▶ **SUPPLIED RECORDS**:
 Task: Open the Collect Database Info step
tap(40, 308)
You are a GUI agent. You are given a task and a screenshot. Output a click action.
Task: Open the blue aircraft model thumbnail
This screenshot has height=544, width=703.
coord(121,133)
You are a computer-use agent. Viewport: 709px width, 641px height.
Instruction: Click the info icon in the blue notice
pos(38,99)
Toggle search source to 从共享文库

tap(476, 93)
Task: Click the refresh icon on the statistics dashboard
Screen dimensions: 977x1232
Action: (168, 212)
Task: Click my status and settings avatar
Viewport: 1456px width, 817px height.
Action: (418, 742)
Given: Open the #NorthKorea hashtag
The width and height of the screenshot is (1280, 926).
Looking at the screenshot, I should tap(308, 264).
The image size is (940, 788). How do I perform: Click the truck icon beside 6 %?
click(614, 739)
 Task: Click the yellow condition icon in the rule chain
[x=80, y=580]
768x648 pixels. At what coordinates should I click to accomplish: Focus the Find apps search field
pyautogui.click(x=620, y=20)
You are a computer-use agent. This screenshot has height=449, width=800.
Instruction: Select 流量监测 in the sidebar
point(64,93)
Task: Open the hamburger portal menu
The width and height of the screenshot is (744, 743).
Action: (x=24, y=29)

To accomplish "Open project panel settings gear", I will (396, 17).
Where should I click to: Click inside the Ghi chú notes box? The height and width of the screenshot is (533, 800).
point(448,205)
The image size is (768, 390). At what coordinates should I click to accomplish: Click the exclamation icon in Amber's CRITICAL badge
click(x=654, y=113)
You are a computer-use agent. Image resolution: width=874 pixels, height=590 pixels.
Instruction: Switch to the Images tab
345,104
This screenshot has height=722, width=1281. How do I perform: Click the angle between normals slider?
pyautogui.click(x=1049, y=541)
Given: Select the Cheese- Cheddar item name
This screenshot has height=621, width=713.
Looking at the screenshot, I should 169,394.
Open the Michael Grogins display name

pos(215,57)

▶ **PROBLEM TO SOLVE**:
Scan the entries above, and wherever a line holds the string "settings", copy it.

▶ **COMPLETED TASK**:
Task: Click my status and settings avatar
To accomplish "Open project panel settings gear", I will (396, 17).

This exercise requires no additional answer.